Cuando Bernard acabó de burlarse y de provocar aplausos fáciles, se había hecho de noche. Me puse en pie, con una copa de plata llena de vino en la mano.
—Señores míos, damas y caballeros —empecé—, os suplico que ahora os unáis todos a mí bebiendo a la salud de mi hermosa prometida. Una mujer cuya belleza suprema brilla…
La puerta de la gran sala se abrió de par en par con un fuerte crujido, y una figura oscura (una mujer con una gran olla redonda en las manos) irrumpió en la estancia. Aquella figura lanzó un grito penetrante, un aullido agudo y fantasmal de rabia, miedo y locura, que hizo que todos los corazones de los presentes en la sala se detuvieran por un instante. La sorpresa me hizo sentar de golpe, como si en ese instante me hubieran cortado las piernas de pronto. Todos se volvieron hacia el umbral a mirar, y Elise, la curandera normanda, que estaba sentada en una de las mesas colocadas abajo en la sala, gritó:
—¡Es la
hag
, la
hag
de Hallamshire! ¡Dios nos proteja a todos!
Y luego se tapó la boca con las dos manos, como para impedir que saliera ningún otro sonido de ella.

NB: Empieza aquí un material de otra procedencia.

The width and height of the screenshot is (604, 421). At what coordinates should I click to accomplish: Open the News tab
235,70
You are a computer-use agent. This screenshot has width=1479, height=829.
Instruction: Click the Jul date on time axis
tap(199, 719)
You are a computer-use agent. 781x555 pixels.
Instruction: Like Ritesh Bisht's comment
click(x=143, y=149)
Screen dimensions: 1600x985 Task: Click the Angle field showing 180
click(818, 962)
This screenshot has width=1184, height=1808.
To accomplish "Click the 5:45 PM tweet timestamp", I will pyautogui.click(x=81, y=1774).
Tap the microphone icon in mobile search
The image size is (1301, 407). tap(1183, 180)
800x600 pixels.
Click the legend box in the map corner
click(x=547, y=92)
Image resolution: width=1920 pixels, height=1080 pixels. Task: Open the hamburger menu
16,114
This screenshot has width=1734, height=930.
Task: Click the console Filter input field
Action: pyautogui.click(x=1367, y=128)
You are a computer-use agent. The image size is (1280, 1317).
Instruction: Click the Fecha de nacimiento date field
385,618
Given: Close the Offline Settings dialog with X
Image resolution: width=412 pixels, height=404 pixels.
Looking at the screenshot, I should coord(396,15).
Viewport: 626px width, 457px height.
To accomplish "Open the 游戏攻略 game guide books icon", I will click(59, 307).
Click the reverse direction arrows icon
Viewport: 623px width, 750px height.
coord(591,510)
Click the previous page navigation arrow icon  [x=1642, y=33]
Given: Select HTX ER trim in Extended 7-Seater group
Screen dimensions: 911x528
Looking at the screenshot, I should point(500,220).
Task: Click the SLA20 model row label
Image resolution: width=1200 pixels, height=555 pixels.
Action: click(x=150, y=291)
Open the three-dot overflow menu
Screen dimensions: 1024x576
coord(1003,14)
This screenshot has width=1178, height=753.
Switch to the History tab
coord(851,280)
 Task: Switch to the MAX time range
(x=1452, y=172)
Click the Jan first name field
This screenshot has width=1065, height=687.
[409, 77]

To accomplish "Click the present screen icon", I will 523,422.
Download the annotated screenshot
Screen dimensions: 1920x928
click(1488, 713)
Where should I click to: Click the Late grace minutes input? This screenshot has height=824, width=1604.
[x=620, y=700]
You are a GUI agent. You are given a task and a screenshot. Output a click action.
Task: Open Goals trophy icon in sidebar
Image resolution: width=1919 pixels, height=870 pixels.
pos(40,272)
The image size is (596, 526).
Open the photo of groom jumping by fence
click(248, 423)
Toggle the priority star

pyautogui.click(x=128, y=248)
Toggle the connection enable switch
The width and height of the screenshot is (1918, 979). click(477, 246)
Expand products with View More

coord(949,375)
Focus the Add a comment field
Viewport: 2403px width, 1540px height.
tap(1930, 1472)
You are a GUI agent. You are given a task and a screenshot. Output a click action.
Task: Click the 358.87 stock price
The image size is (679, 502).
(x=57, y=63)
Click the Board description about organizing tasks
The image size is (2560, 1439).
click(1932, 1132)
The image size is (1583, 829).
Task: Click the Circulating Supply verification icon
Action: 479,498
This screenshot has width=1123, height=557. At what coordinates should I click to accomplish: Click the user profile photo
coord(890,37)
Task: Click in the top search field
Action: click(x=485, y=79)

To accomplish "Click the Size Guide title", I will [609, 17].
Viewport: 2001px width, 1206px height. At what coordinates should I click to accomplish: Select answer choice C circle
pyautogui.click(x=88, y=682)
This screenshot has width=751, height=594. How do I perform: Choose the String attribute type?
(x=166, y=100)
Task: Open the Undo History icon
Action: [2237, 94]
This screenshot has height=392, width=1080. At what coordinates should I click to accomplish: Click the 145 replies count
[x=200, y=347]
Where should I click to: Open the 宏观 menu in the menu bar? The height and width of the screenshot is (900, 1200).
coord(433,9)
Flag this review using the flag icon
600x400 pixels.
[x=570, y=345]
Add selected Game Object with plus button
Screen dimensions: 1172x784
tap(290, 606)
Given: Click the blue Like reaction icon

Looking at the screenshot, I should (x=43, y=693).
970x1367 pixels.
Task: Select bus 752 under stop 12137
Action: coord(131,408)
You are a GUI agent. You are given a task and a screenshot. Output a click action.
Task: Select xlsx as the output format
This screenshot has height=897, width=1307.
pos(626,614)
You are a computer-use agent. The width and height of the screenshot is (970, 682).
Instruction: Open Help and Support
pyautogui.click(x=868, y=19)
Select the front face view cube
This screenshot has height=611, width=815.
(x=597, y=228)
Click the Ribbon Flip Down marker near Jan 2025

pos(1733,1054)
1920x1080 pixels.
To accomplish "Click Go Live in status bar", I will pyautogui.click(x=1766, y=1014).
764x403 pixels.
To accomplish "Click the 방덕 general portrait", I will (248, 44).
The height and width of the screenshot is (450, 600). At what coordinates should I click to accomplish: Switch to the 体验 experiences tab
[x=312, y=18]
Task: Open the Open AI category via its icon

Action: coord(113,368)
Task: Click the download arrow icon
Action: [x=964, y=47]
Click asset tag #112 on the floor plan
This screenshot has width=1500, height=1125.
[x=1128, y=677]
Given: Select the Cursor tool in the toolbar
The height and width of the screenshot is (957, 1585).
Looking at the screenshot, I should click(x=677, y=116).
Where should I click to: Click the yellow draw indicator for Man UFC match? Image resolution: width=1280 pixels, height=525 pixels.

La mujer vestida de negro alzó en el aire la olla, que estaba pintada de blanco y decorada con estrellas y medias lunas, y extraños animales deformes y símbolos extraños en verde y en negro. Entonces gritó:
—¡Un regalo de esponsales!
La olla, que mantenía en alto a la luz vacilante de las antorchas, fue a estrellarse en ese momento al suelo, al tiempo que la mujer daba otro aullido insoportable, ultraterreno. Estalló en la estera de juncos tendida sobre el suelo de tierra apisonada, y por entre los añicos aparecieron docenas de pequeñas criaturas aladas que volaron por el aire, bultos de piel negra peluda que chillaban y batían alas sobre nuestras cabezas, provocando que muchos invitados palidecieran y se encogieran a su paso. Y los murciélagos no fueron los únicos seres vivos que salieron de entre los pedazos de la olla rota: media docena de víboras venenosas reptaron por el suelo en busca de la oscuridad de los rincones de la sala; escarabajos, lagartos y dos ratas quedaron también en libertad al romperse aquel recipiente, y se escurrieron debajo de las mesas.
La mujer (ahora pude darme cuenta claramente de que era Nur) emitía una serie de chillidos fantasmales rítmicos, una especie de música infernal que provocaba estremecimientos en la espina dorsal. Todas las miradas en la sala estaban fijas en ella, y aquella noche su aspecto era verdaderamente aterrador. Se había blanqueado la cara con alguna especie de pasta, y se había dibujado círculos negros alrededor de los ojos para acentuar el parecido con una calavera. La zona de la nariz mutilada había sido pintada de rojo brillante, y las orejas cortadas y la sonrisa de la boca sin labios acentuaban el horror de aquella visión.
Entonces empezó a bailar; daba cabriolas, al tiempo que seguía lanzando chillidos de vez en cuando, farfullaba y saltaba enloquecida entre los pedazos de la olla rota, y su pelo de colas de rata revoloteaba delante de su cara arruinada. Todos permanecimos helados en nuestros bancos, ni un solo hombre se movió. Yo no podía apartar la vista de aquel espectáculo horrendo; estaba como sumido en algún hechizo diabólico, y no fui el único. Nadie dijo una palabra, nadie movió un músculo mientras Nur bailaba su danza de la locura y cantaba su espantosa canción en el centro de la recién reconstruida gran sala de Kirkton.